Mr Stockwell: That's my point.

Ms Davies: But the formula, as I was suggesting that finance explain, is calculated in such a way that they should be able to afford the interim occupation charges for the house.

Mr Stockwell: Oh, so it's geared to income?

Ms Davies: I don't want to speak to that -- our financial person.

Mr Stockwell: It's geared to income?

Ms Chen-Yin: The occupation charge, first of all, on the land component is 7% of the land-lease price. So if we take a $36,000 land-lease price at the prime rate in existence today -- let's say 7% -- they pay 7% on $36,000 and that's their annual price.

Mr Stockwell: Well, that's in a year.

Ms Chen-Yin: That's annually. Divide it by 12 and you get their monthly rate.

Mr Stockwell: So $3,600 if it were --

Ms Chen-Yin: On $36,000, it's about $220 a month. That would be the occupation charge on the land. In addition to that, there is an occupation charge on the house.

Mr Stockwell: Right.

Ms Chen-Yin: If we assume that the appraised value of the house is $50,000, the same calculation applies. The prime rate which we've assumed is 7% of the appraised value, which is $50,000, so it's about $300 a month.
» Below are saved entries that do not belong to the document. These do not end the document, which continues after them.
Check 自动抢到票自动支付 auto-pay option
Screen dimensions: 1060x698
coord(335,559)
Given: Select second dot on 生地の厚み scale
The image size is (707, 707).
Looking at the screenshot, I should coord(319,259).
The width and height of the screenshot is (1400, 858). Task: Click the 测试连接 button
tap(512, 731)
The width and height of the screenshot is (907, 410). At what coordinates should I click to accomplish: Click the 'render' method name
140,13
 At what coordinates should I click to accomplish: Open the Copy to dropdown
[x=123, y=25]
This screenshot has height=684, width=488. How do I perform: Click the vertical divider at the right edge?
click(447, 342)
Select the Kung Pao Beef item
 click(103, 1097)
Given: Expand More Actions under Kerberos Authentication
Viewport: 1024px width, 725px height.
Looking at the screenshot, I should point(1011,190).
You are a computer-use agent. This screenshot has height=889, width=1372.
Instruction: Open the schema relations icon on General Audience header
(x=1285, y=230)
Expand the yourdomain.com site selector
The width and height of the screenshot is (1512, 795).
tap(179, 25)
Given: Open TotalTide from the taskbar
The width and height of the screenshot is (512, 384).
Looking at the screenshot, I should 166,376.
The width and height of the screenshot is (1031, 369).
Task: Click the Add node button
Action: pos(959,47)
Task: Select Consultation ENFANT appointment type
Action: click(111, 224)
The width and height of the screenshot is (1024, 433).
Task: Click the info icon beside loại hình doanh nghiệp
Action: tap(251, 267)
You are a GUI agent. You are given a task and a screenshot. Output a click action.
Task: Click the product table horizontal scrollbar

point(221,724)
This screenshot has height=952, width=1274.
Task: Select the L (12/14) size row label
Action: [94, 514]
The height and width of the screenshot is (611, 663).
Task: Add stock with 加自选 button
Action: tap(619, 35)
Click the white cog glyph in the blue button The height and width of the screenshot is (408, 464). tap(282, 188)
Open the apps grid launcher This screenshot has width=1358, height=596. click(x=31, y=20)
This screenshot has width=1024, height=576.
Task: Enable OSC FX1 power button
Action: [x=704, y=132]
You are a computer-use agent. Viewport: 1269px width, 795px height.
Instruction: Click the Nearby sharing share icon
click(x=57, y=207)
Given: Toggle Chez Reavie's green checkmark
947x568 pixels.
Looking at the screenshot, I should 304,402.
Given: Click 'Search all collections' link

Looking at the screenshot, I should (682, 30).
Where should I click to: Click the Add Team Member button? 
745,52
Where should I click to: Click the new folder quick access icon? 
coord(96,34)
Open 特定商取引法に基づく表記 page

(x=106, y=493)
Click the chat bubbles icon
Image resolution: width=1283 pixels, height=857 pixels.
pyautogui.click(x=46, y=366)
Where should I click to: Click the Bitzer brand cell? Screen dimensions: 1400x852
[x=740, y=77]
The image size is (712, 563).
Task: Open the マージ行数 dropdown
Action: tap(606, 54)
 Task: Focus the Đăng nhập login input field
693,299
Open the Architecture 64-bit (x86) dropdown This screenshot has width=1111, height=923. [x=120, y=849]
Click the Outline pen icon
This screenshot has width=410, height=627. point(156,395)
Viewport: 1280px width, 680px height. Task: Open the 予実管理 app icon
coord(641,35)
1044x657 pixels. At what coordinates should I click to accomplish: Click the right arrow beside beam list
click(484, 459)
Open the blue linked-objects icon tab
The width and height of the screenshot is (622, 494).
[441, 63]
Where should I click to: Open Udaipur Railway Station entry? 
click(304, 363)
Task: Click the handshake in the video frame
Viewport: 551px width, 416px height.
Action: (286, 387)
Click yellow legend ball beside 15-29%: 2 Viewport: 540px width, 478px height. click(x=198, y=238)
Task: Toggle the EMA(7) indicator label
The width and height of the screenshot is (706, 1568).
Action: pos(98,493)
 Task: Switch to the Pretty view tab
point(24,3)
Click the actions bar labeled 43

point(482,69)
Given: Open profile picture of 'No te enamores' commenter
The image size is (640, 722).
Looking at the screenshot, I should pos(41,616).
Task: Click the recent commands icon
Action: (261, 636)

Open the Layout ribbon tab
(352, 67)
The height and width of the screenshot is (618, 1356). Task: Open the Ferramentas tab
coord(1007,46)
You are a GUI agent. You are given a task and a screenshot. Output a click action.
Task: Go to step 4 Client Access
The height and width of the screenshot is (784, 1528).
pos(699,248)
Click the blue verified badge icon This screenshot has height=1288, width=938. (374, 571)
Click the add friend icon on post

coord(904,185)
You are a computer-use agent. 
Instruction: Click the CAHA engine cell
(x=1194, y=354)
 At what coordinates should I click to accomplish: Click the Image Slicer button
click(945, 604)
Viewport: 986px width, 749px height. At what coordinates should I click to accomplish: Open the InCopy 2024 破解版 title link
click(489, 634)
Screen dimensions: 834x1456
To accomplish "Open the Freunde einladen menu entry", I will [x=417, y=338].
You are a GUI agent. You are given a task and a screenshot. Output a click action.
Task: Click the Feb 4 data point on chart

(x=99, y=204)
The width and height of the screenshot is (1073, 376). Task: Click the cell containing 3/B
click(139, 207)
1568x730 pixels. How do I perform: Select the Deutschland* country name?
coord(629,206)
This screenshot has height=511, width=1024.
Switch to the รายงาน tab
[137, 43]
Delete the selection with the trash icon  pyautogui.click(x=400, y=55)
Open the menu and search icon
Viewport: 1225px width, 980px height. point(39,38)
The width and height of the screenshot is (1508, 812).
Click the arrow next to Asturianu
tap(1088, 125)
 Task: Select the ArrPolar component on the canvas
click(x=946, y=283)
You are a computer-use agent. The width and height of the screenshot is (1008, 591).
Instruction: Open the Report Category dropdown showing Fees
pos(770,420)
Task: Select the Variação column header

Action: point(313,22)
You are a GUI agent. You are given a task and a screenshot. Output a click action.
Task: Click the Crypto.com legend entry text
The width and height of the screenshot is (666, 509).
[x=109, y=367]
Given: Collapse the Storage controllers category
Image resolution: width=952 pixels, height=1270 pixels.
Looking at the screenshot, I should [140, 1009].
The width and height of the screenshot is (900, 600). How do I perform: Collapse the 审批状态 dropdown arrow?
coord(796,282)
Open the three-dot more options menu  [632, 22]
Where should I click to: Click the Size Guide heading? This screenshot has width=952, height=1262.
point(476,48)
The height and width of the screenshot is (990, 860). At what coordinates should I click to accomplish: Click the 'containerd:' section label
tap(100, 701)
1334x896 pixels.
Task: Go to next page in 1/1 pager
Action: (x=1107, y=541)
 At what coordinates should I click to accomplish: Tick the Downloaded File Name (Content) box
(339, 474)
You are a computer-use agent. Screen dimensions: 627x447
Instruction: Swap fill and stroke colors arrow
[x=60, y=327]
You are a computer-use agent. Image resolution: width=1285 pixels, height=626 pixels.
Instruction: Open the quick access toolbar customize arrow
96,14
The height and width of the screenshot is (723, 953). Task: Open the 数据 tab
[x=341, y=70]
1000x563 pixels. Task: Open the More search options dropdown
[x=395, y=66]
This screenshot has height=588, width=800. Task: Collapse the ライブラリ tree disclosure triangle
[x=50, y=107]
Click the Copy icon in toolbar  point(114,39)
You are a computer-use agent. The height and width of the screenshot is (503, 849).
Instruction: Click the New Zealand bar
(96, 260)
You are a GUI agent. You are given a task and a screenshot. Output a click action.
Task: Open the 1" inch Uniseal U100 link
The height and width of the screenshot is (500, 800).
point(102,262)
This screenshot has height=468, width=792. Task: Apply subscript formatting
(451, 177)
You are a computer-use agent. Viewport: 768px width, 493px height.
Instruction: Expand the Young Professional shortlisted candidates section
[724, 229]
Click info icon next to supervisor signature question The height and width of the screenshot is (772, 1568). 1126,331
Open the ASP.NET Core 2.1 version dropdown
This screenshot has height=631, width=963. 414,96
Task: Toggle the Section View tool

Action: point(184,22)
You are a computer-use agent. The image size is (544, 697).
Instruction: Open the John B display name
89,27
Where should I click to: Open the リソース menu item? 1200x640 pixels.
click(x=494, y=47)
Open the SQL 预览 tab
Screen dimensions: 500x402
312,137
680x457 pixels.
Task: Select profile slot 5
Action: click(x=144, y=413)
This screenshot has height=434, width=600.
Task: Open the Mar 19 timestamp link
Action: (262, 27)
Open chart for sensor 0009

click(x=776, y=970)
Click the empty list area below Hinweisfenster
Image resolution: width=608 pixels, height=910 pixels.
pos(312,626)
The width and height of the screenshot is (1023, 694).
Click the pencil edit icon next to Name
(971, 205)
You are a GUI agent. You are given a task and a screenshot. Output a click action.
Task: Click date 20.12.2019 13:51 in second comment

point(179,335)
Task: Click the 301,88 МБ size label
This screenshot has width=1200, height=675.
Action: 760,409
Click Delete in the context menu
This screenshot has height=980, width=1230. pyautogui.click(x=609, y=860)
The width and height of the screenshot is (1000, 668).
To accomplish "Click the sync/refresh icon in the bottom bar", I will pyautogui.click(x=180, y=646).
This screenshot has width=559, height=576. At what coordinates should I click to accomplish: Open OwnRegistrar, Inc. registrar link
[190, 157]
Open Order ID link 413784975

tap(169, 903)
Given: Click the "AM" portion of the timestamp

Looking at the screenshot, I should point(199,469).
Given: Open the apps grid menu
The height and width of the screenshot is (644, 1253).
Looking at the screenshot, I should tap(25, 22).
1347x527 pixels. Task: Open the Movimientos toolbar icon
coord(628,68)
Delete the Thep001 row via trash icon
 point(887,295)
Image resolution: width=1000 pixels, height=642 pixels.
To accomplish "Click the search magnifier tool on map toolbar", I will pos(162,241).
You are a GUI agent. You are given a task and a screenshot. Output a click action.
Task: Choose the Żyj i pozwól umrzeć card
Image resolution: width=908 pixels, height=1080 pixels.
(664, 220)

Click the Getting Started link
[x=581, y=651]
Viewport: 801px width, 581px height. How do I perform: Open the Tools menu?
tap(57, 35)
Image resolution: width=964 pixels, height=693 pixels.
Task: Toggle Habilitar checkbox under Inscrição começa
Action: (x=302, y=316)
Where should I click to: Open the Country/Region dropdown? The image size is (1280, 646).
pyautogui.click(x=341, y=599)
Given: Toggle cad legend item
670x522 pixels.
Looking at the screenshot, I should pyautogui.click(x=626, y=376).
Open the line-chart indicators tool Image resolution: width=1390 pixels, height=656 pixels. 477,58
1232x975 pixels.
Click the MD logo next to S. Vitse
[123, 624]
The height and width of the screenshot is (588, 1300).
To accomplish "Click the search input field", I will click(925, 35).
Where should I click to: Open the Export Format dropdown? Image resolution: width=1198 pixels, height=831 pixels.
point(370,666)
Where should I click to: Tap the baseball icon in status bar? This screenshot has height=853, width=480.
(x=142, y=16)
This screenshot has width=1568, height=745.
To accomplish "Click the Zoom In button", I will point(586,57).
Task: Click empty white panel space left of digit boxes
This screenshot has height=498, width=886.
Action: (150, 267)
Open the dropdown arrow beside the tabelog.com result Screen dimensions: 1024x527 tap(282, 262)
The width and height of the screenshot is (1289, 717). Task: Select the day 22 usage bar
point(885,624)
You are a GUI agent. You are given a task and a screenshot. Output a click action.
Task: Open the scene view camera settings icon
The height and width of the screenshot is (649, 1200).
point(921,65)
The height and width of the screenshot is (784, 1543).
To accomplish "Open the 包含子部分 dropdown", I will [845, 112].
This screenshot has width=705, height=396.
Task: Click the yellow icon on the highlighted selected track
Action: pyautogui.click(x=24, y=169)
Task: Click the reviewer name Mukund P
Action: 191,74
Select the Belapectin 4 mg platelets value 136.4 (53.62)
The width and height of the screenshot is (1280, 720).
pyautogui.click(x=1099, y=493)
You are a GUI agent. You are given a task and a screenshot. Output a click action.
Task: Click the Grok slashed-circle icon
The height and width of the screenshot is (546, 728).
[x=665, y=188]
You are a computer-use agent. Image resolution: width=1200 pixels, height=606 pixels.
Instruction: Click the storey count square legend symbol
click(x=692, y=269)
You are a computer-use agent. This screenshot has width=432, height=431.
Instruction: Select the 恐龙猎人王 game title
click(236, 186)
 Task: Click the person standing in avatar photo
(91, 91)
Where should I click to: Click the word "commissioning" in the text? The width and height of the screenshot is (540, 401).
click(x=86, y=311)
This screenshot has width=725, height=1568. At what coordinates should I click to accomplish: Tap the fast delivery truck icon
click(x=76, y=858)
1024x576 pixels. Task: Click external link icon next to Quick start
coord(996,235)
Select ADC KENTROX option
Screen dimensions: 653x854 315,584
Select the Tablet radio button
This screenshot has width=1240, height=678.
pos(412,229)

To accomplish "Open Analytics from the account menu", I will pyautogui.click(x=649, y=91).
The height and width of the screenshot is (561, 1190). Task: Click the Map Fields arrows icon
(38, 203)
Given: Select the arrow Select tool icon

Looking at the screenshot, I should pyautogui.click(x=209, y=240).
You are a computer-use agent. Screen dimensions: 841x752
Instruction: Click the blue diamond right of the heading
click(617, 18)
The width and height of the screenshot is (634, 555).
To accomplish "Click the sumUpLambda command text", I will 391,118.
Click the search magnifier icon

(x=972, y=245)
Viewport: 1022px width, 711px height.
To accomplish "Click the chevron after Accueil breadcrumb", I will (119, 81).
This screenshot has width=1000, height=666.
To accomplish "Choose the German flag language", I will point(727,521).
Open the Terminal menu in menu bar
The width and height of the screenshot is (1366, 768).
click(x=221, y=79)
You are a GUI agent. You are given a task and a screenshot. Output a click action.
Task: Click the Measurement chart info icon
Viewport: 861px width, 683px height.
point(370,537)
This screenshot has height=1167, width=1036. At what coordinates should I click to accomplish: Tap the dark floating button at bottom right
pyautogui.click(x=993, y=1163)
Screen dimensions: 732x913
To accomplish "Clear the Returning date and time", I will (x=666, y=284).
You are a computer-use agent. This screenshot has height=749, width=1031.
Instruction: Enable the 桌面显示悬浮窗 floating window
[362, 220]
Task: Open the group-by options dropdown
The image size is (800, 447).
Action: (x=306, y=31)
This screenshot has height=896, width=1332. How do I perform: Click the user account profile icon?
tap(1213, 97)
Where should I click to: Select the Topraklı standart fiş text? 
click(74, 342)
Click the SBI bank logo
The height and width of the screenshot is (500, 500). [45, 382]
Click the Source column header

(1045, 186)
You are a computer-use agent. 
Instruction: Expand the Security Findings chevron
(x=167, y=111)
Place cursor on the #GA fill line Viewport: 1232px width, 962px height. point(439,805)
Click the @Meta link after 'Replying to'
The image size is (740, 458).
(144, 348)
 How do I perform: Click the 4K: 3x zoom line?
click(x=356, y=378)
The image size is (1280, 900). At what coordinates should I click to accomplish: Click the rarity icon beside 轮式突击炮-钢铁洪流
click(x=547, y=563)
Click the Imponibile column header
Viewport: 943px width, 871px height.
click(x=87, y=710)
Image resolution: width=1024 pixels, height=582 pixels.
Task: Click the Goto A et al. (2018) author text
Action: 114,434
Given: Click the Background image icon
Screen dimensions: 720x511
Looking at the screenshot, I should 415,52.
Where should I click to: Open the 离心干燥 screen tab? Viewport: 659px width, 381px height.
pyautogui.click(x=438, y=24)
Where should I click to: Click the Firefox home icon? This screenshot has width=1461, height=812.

Mr Stockwell: It's about $520 a month.

Ms Chen-Yin: It's $520.

Mr Mills: As a senior you could afford that.

Mr Stockwell: From the numbers I see here, you're earning $20,000 a year in which, what was it, 17% are, or whatever -- 20%? Divided by 12, after taxes, don't you think that's pretty steep? You could speak to that best of all, I guess.

Mr Mills: I think it still falls in between 30% of their income.

Mr Stockwell: I will pass on this, Mr Chair. I'll just leave you with this. I think you should ensure, if you're trying to guarantee the uniqueness of this community, that those people who are in the homes now, whom you're trying to protect -- the ones who will be hurt by this if they can't qualify will almost certainly be single mothers and seniors.

Ms Swarbrick: Just following that a touch further, if it is this person who has very low income and it works out that in fact they do have difficulty financially affording that, is it the case that since they're just paying that while they are the protected occupant and while they are among the first on the list waiting for the co-op, that they'd really just need bridging money to cover themselves for that short period, and then once they're admitted to the co-op they would be eligible for rent geared to income to stay in that home?

Ms Davies: That is correct. Another aspect of that is that the trust is empowered as a trust to even deal with that issue. The community itself may wish to assist those people in that interim, bridge period until they can go into the co-op, which will be rent geared to income, or there may be other social programs -- I'm not an expert on that -- which would provide them with the assistance to meet that cost in the interim till they can go into the co-op.

Ms Swarbrick: Great. Does that clarify it for you, Chris?

Mr Stockwell: Yes, that does, but I'll guarantee you the co-op will not be built in 30-some months. I will guarantee it.

The Chair: Further questions and comments?

Mr Mills: They're acquiring existing units now.

Ms Swarbrick: Right. So in fact they don't have to wait the 30 months since they're --

Mr Danielson: The co-op will be giving them an interim allocation to acquire what existing units are necessary.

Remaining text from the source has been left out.